PROBLEM ▸ No line before the one containing "Task: Click the magnifying" should appear; that line and all lines after it, through the end of the data, are to be set down exactly.

EXERCISE MATERIAL ▸
----------
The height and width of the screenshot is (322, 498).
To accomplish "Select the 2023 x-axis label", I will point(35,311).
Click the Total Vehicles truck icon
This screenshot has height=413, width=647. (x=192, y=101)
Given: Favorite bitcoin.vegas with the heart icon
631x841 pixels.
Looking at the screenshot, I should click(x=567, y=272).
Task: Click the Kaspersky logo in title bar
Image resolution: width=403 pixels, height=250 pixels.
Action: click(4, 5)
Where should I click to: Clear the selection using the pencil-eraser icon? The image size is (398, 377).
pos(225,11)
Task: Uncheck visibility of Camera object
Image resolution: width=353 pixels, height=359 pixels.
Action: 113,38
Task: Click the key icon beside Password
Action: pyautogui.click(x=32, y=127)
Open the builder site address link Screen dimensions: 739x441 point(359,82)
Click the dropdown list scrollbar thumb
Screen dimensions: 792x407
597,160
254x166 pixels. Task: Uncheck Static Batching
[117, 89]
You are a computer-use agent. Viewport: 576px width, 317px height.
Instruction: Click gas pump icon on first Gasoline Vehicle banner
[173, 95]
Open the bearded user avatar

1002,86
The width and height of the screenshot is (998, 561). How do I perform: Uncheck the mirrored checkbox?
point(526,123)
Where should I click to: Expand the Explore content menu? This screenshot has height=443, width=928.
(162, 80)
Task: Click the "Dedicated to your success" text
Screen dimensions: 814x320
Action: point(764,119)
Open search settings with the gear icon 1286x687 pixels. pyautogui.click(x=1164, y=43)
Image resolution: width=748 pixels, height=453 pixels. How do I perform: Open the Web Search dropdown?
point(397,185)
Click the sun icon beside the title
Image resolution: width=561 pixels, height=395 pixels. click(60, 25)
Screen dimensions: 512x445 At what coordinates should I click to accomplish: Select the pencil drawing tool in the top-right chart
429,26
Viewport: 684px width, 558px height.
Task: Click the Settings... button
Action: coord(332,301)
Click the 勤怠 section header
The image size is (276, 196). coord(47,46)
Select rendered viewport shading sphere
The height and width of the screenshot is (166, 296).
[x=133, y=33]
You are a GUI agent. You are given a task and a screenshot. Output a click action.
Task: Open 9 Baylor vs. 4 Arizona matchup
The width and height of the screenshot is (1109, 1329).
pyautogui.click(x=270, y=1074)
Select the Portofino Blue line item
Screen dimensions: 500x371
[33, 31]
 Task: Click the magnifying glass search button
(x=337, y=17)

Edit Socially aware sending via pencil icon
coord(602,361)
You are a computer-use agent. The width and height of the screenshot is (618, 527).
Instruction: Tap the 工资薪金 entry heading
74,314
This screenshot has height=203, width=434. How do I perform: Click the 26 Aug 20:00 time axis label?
----------
WRITTEN ANSWER ▸
 Task: Click the magnifying glass search button
(x=337, y=17)

Edit Socially aware sending via pencil icon
coord(602,361)
You are a computer-use agent. The width and height of the screenshot is (618, 527).
Instruction: Tap the 工资薪金 entry heading
74,314
This screenshot has height=203, width=434. How do I perform: Click the 26 Aug 20:00 time axis label?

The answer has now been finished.